Datum uitspraak: 17 januari 2007
AFDELING
BESTUURSRECHTSPRAAK
Uitspraak op het hoger beroep van:
[appellante], waarvan de vennoten zijn [vennoot A] en [vennoot B], beiden wonend te [woonplaats],
tegen de uitspraak in zaak no. Awb 05/142 van de rechtbank Middelburg van 13 maart 2006 in het geding tussen:
appellante
en
het college van burgemeester en wethouders van Borsele.
1.    Procesverloop
Bij brief van 30 september 2004 heeft het college van burgemeester en wethouders van Borsele (hierna: het college) appellante medegedeeld geen aanleiding te zien haar brief van 4 december 2000 ter behandeling als beroepschrift door te zenden aan de rechtbank Middelburg.
Bij besluit van 7 januari 2005 heeft het college het door appellante daartegen gemaakte bezwaar niet-ontvankelijk verklaard.
Bij uitspraak van 13 maart 2006, verzonden op dezelfde datum, heeft de rechtbank Middelburg (hierna: de rechtbank) het daartegen ingestelde beroep ongegrond verklaard. Deze uitspraak is aangehecht.
Tegen deze uitspraak heeft appellante bij brief van 23 april 2006, bij de Raad van State ingekomen op 27 april 2006, hoger beroep ingesteld. De gronden zijn aangevuld bij brief van 29 mei 2006. Deze brieven zijn aangehecht.
Bij brief van 24 juli 2006 heeft het college van antwoord gediend.
Na afloop van het vooronderzoek zijn nadere stukken ontvangen van appellante.
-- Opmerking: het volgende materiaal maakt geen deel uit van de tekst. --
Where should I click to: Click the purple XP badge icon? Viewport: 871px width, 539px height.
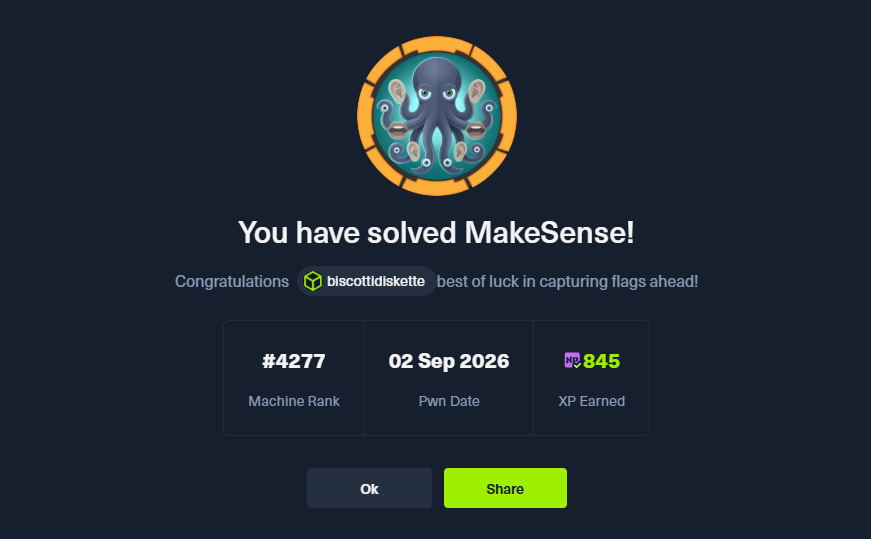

Deze zijn aan de andere partij toegezonden.
De Afdeling heeft de zaak ter zitting behandeld op 7 december 2006, waar appellante vertegenwoordigd door [vennoot A] en [vennoot B] en het college vertegenwoordigd door mr. A.I. Elling en ing. J.A.M. Koolen, ambtenaren van de gemeente, zijn verschenen.
2.    Overwegingen
2.1.    Anders dan appellante betoogt, heeft de rechtbank terecht overwogen dat de brief van het college van 30 september 2004 niet is gericht op rechtsgevolg en geen besluit is als bedoeld in artikel 1:3, eerste lid, van de Algemene wet bestuursrecht (hierna: Awb). De verplichting tot het doorzenden van een beroepschrift dat is ingediend bij een onbevoegd bestuursorgaan volgt rechtstreeks uit artikel 6:15, eerste lid, van de Awb. De brief van 30 september 2004 brengt geen wijziging in de wederzijdse rechten en plichten. De rechtbank heeft derhalve met juistheid overwogen dat de brief niet vatbaar is voor bezwaar en beroep en dat het college terecht het bezwaar van appellante niet-ontvankelijk heeft verklaard.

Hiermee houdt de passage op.